Having brought the harvest in from my little kitchen garden, I find I have too many aubergines (such a hardship). They are getting a little wrinkled, sitting there waiting for their turn, what with the squashes and tomatoes and celeriac we have to deal with, to name a few of the vegetables I’ve brought in. Luckily I have my grandmother’s recipe for kasaundi, which is a kind of aubergine preserve. It is cooked in a fairly large quantity, and sometimes eaten as a side dish, sometimes as a starter, and can be kept unrefrigerated in a jar. My grandmother lived in the Himalayan foothills, and she called them brinjals, not aubergines, and she probably had her glut of aubergines to enjoy in the late summer rather than in October, but her kasaundi was great. The recipe sounds complex, but actually when you’ve made it once, you realize doing a kasaundi is quick and easy once you’ve assembled your ingredients.

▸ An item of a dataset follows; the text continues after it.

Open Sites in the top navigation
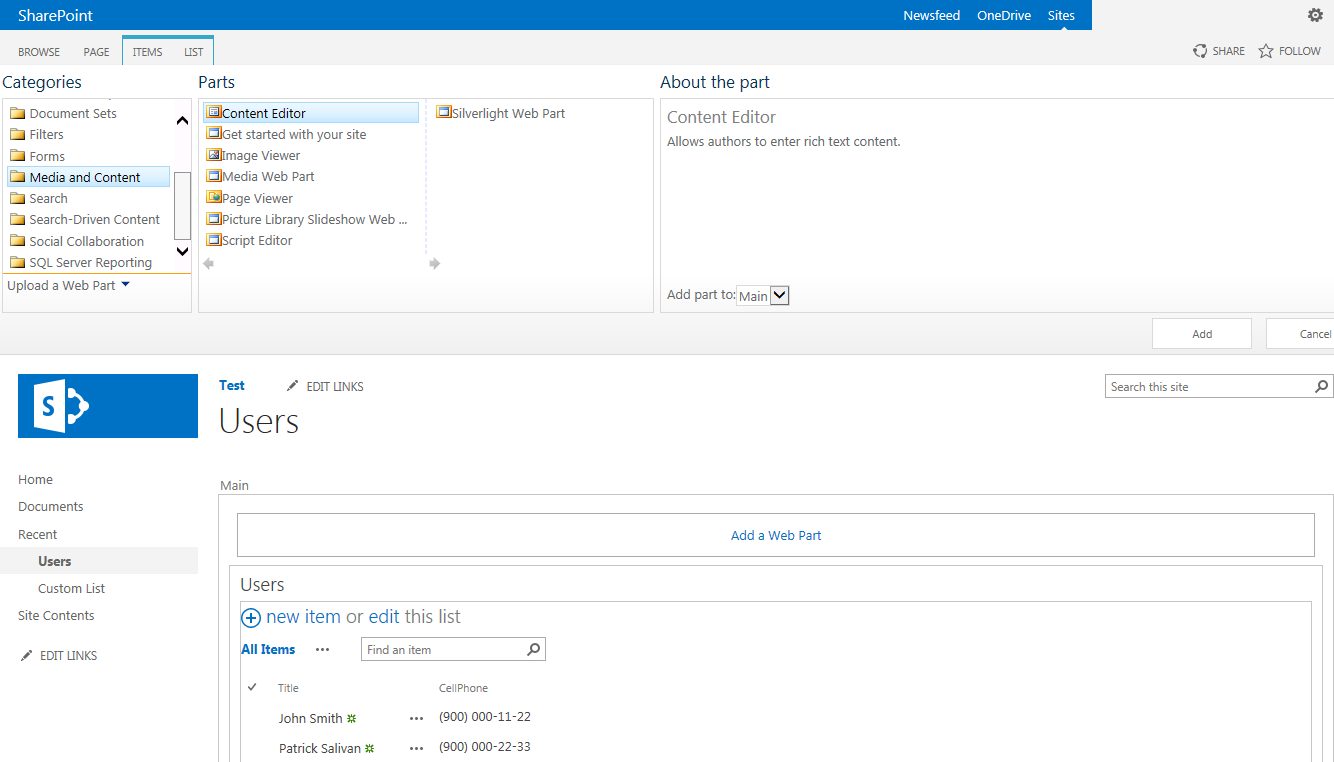Screen dimensions: 1334x762 tap(1061, 15)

- The dry spices: Heat gently on a griddle until crisp, and then grind:
1 tsp mustard seeds
1 tsp peppercorns
1/2 tsp cumin
1 tsp fennel seeds or aniseed
- The wet masala, ground with 1 tbsp. vinegar
30 g fresh ginger
1 large bulb garlic
5 dried red Kashmiri chillies.
- The vegetables
40 g fresh ginger, julienned
1 kg aubergine, washed, patted dry, and cut into roughly 2.5 cm cubes
3 mild green chillies, slit
- The tempering:
A generous pinch fenugreek (around ¼ tsp)

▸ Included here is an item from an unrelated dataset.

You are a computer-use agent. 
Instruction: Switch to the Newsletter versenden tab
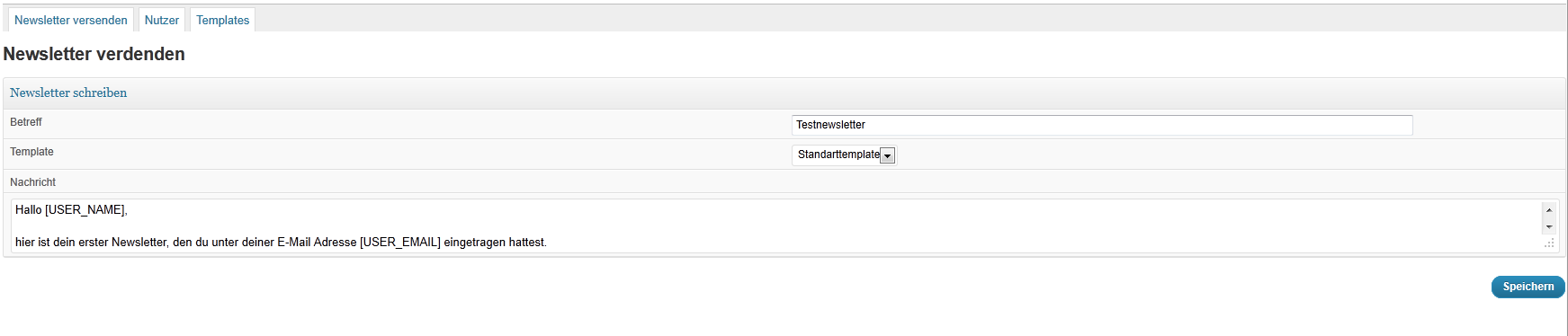(x=71, y=20)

3 sprigs curry leaf, stalk removed, washed and the water shaken off
1/2 tsp kalaunji (onion seed, available in Asian shops)
2 tbsp whole black pepper
1 tsp turmeric powder
200 ml olive oil
75 g grated or crushed jaggery, or dark brown sugar
75 ml mild fruit vinegar.
2 tsp salt
- Heat oil in a heavy pan (don’t let it smoke), then gently slide in the ingredients for tempering (see 4). Don’t let the fenugreek go black! Let it sputter, but as soon as it begins to brown, slip in the kalaunji and then the turmeric, and finally the curry leaves.

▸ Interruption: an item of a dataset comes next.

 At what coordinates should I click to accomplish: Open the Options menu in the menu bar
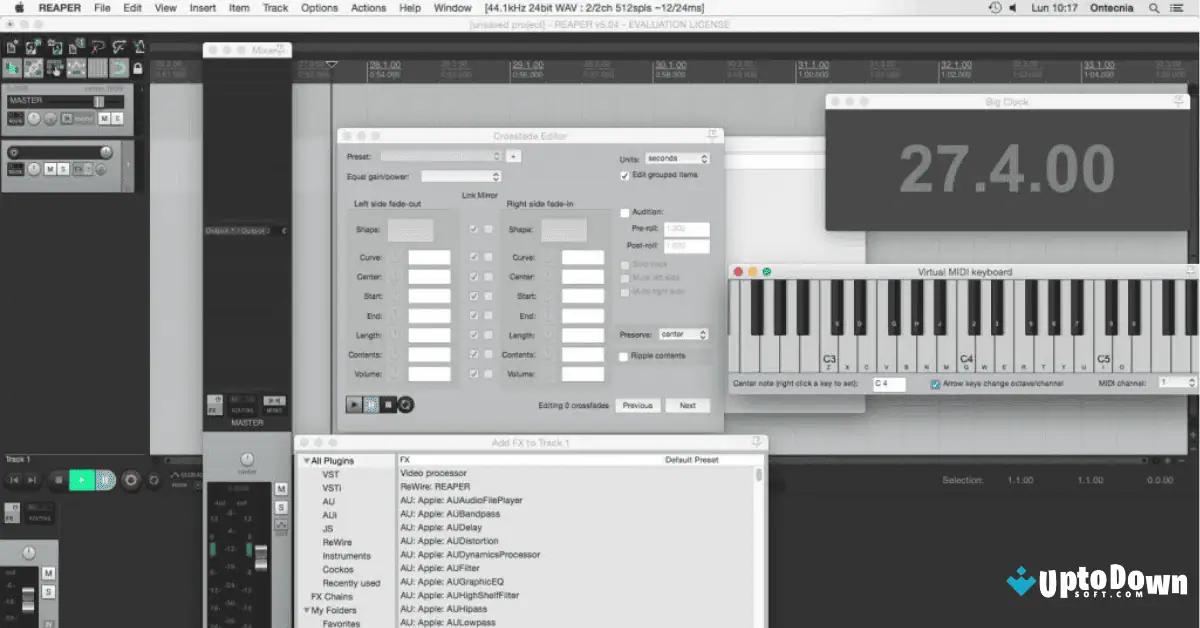[319, 8]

- Add dry spices, wet masala, and vegetables to the pan. Cover with a tight lid and cook for around 30 minutes or until the aubergine is very soft.
- Add seasoning (jaggery, vinegar and salt). Stir to dissolve the jaggery. Cook for a further 2 minutes.
- Remove from heat.
- Serve with papadums or toasted sourdough bread as a starter, or on the side with flavourful mutton (full of flavour in the autumn).
Keep what’s left of the kasaundi in an airtight jar. If you keep it covered with oil, it will keep for a month, unrefrigerated, and you get to enjoy it a few times, not just once.